To contact Derek email him directly: firstname.lastname@example.org
May 27, 2009
There are a lot of ways to think about the chemical reagents that we have stirring around in our flasks. But one of the basic ones, and one of the most useful, divides them into classes according to whether they’re in solution or not.
When things are in solution, they may act funny, but at least everything’s starting out on the same footing. If all the components are dissolved (and if everything’s stirring the way it should), then they all have the chance to find each other and do their respective things. But if some reagent is still a solid in there (powder, chips, what have you), that takes you into the nonintuitive world of surface chemistry.
This actually happens quite a bit. Plenty of standard organic reactions involve insoluble things where the chemistry takes place on the surface. There’s formation of a Grignard reagent from magnesium turnings, deprotonation with powdered sodium hydride, hydrogenation over palladium-on-charcoal – these are all classics. And I'm not even mentioning the surface-driven industrial scale catalyst systems today, which is unfair of me, since the economies of the entire industrialized world depend on them. But in all cases, the real details at the molecular level of these reactions are not easy to work out.
People are still arguing, for example, over just how catalytic hydrogenation works on the metal surface, although the general details of the mechanism are known. That one’s complicated by not just being the plain metal, but a weirdo solution of hydrogen in the metal lattice. There’s no dispute, though, that the reaction is taking place on the surface of the metal, and that the higher the surface area the better off you are.

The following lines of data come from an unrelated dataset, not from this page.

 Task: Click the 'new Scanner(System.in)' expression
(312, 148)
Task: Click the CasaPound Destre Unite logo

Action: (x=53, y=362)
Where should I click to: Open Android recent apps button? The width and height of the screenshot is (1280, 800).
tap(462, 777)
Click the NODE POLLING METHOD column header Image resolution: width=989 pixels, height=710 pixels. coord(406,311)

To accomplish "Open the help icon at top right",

That’s one big variable right there: surface area. Finely divided substances are very different players in these systems, and many chemists find (early in their lab careers) that they’ve unwittingly bought front-row seats for a demonstration of just how different they can be. Finely divided powders have a lot of surface area in them, and if that’s a rate-limiting factor, you can find yourself with something that’s easily a hundred times more reactive just by picking up a different bottle of what appears (at first glance) to be the same substance. I once saw someone substitute lithium powder for lithium sand in a prep without thinking about this issue, and not so much later, I got to see the same guy clean the inside of his fume hood out with a scrub brush.

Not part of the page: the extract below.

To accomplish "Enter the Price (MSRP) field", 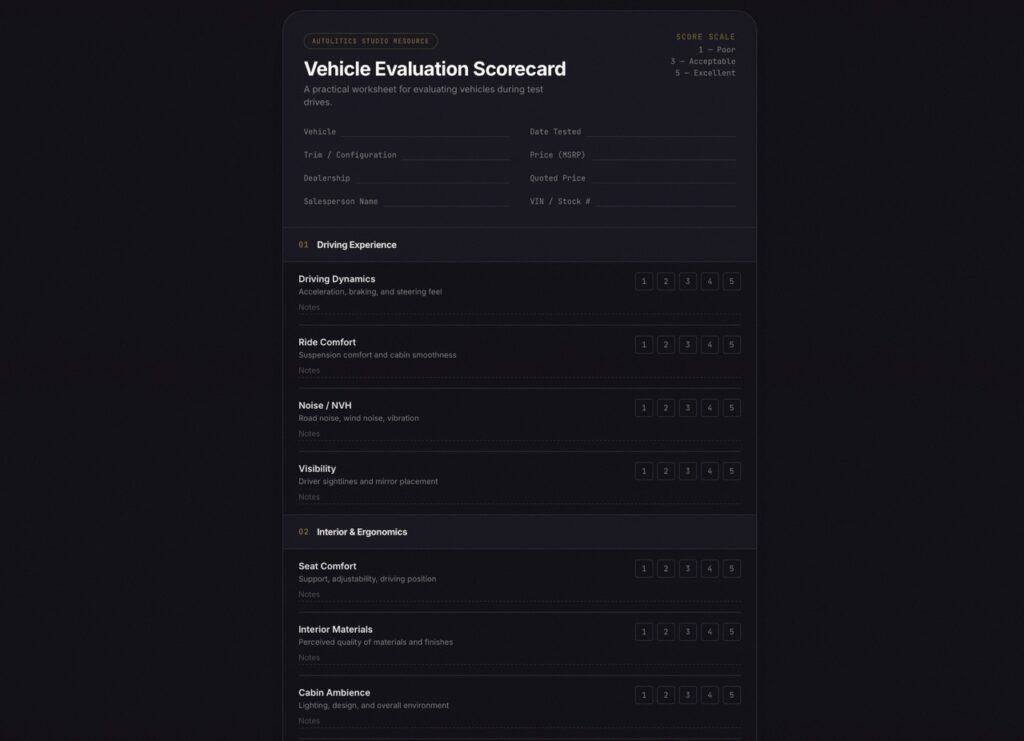I will click(x=662, y=155).
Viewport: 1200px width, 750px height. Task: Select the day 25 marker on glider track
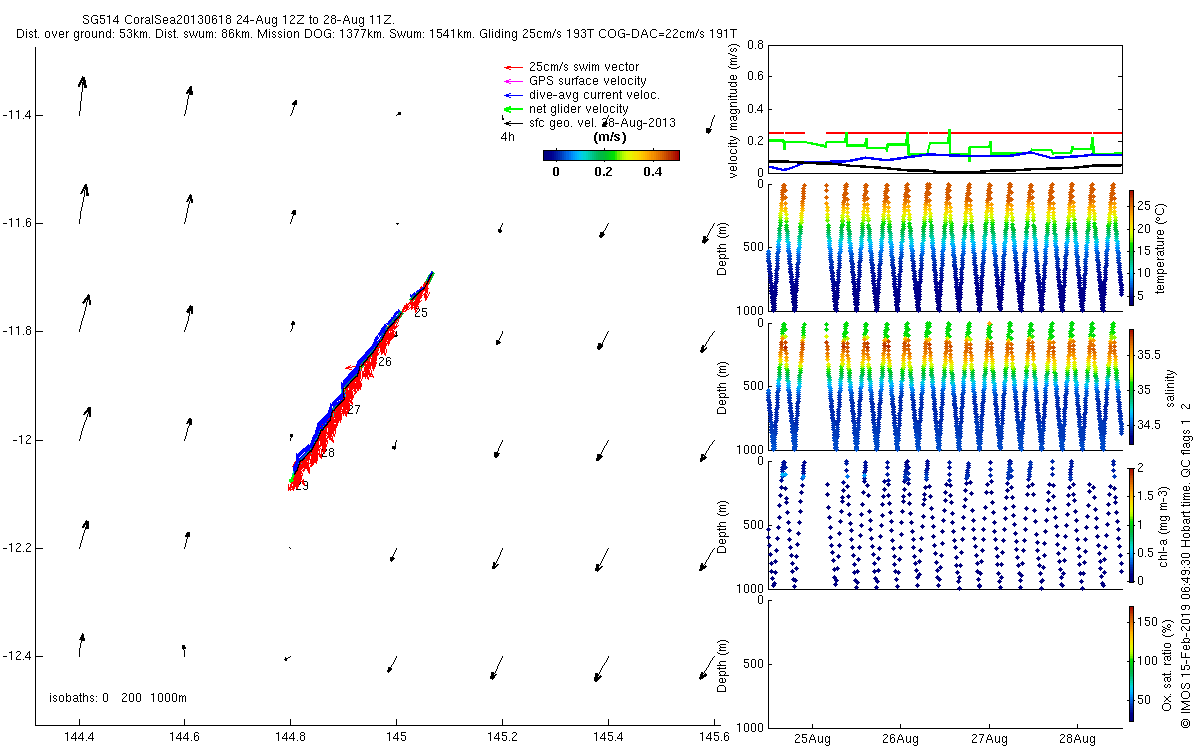point(420,313)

But there’s more than just surface area affecting some of these reactions. Grignard formation, for example, seems to take place (at least initially) in fresh breaks or cracks on the magnesium surface. That exposes metal that hasn’t had a chance to become coated with anything (like a layer of magnesium hydroxide), and (zooming in) it also may reveal individual reactive magnesium atoms, left out on the edge and insufficiently surrounded by their teammates. Once these react and fly off into solution, the ones around them become exposed, and so on, and the oxidized layers become undermined and flake off. The standard Grignard-initiation tricks are all designed to speed this process along. A drop of iodine will react quickly with any magnesium points or edges, exposing still more fresh rough surface, as will reaching down under the solution and breaking the turnings with a spatula (or, alternately, grinding them with a heavy stir bar).

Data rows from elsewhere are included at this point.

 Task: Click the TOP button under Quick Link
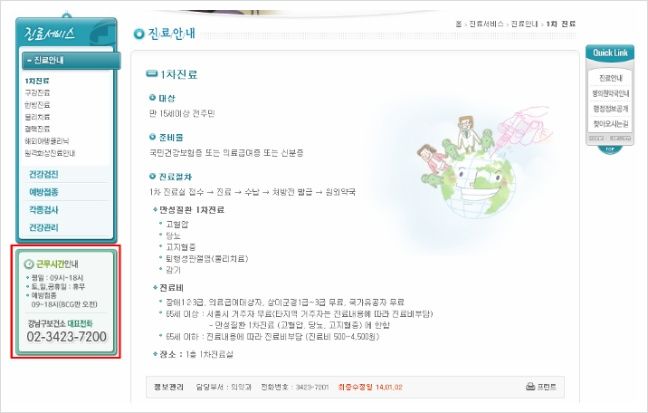(x=610, y=150)
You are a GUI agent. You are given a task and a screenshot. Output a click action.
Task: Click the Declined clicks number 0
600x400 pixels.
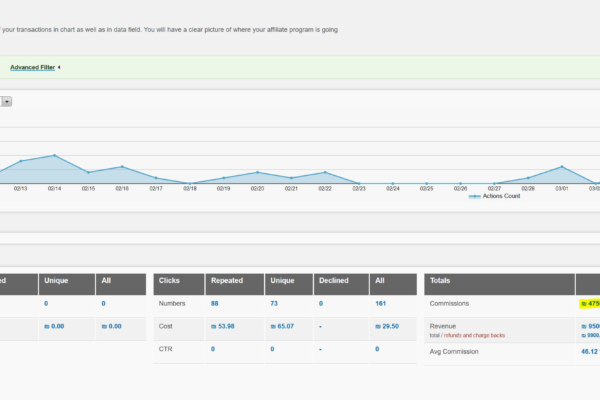pos(321,303)
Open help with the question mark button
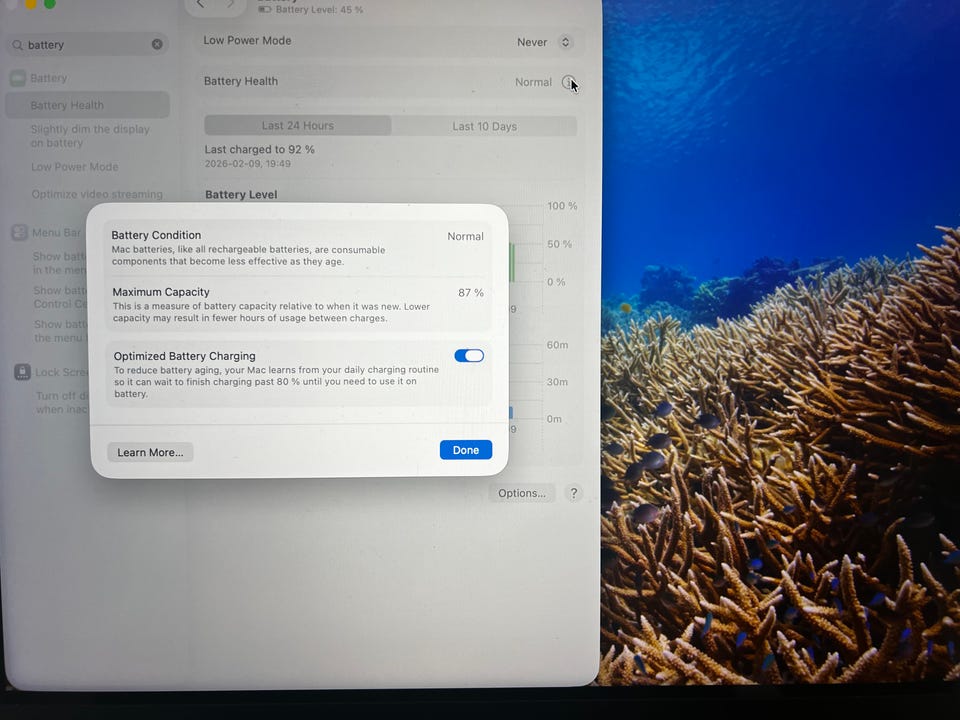Image resolution: width=960 pixels, height=720 pixels. coord(573,493)
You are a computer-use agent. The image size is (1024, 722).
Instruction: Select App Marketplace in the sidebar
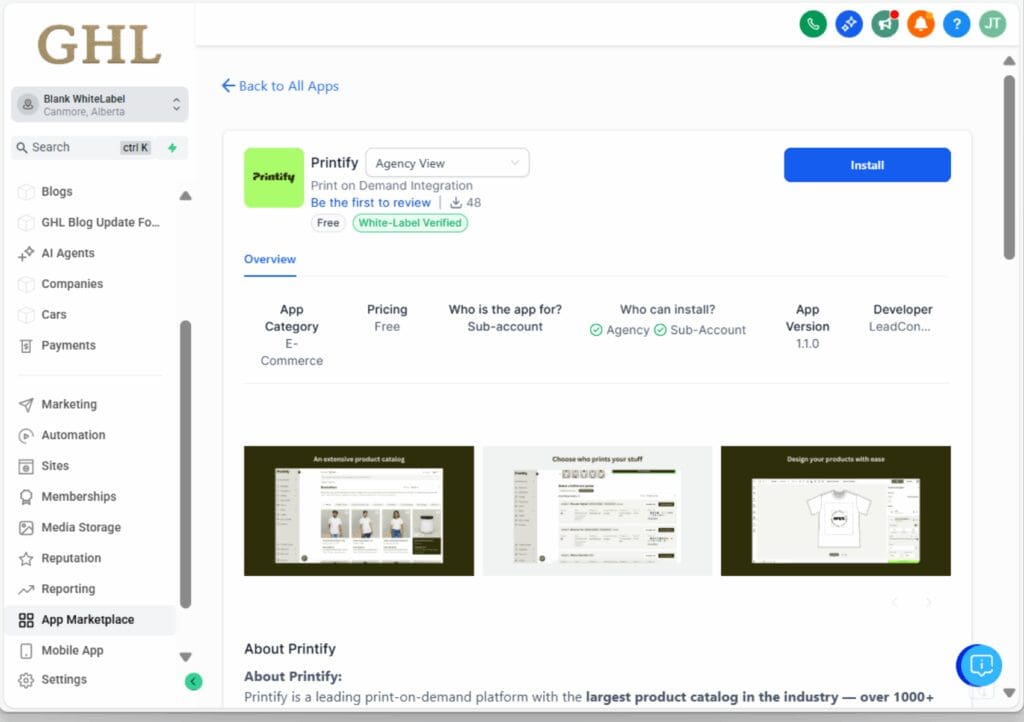[92, 619]
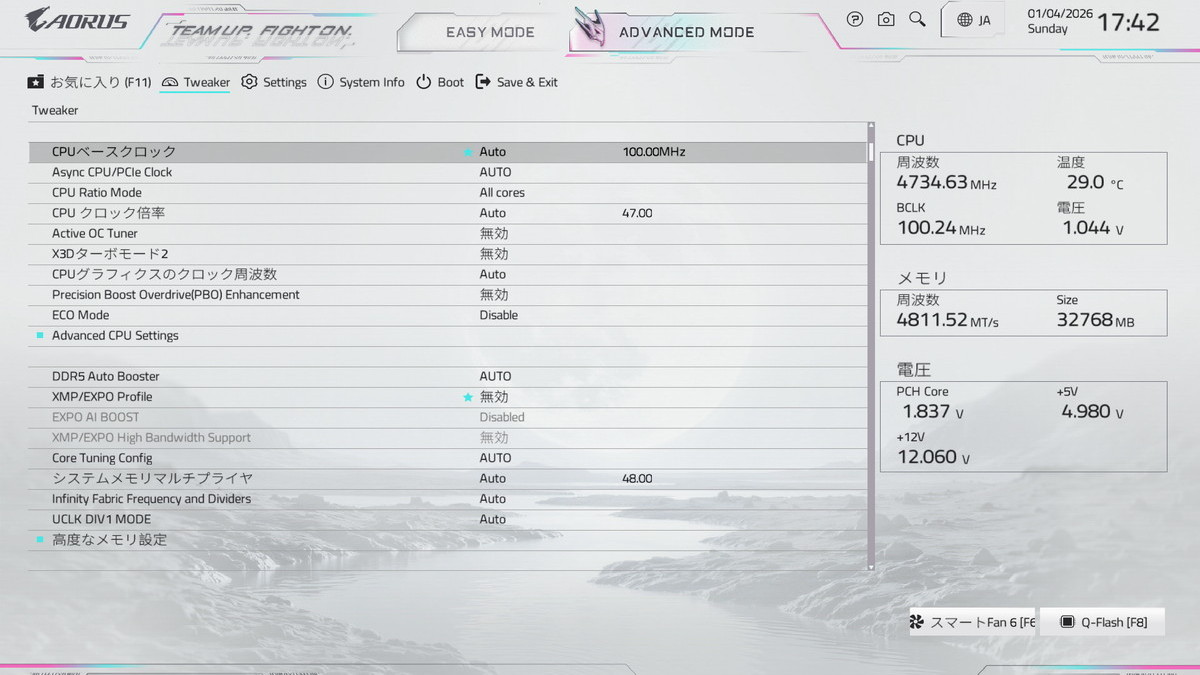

These days, what’s really complicating things is the ability to generate (and characterize) nano-sized particles. At some point, these things can stop behaving like tiny bits of the bulk substance (which can be enough of a difference in itself, as mentioned above), and start acting like completely new beasts. And the really nano-sized stuff has a better chance of actually being in solution – but that brings on various headache-inducing thoughts about what “being in solution” means on this scale. If you have clumps of (say) palladium a few dozen atoms wide, which manage to be solvated enough to float around, is that a heterogeneous reaction or a homogeneous one? At that size, is that a "surface", or not (and is the reaction really taking place on it?) What if the nanoparticles are immobilized on a solid support - do they stay and react there, or is the reaction driven by the few that escape? (That effect has been noted in the Heck reaction, among others).
We need to understand these things better than we do - there are surely a lot of very useful things that could be done if we had better control over catalysis and surface chemistry. It's going to keep a lot of people occupied for a very long time.
+ TrackBacks (0) | Category: Inorganic Chemistry | Life in the Drug Labs
September 16, 2008
I’ve neglected to note the death of Neil Bartlett, famous for showing that the noble gases would in fact form chemical bonds. This work was a real triumph, since the great majority of scientific opinion at the time was that such compounds were impossible. Bartlett, though, formed a rather startling compound while working on the platinum fluorides, which he realized was actually a salt of dioxygen. The idea that oxygen would be oxidized to a cation in an isolable salt was weird enough at the time, and Bartlett realized that if this could happen, then the same system should be able to oxidize xenon.
And so it did. It’s difficult to convey how much nerve it takes to do experiments like this. I don’t mean the dangers of working with such reactive fluorine compounds, although that’s certainly not to be ignored. (Bartlett spent much of his career working in this area, and only a skilled experimentalist could do that and remain in one piece). No, it’s actually very hard to get out there on the edge of what’s known and do things as crazy as making salts of oxygen and fluorides of noble gases, Consider that if you’d lined up a hundred high-ranking chemists to vet these experiments beforehand, most of them would have pursed their lips and said “Are you sure that you’re not just wasting your time on this stuff?” It takes nerve, and not everyone has it – but Bartlett did, and he had the brains and the skills to go along with it. You need all three.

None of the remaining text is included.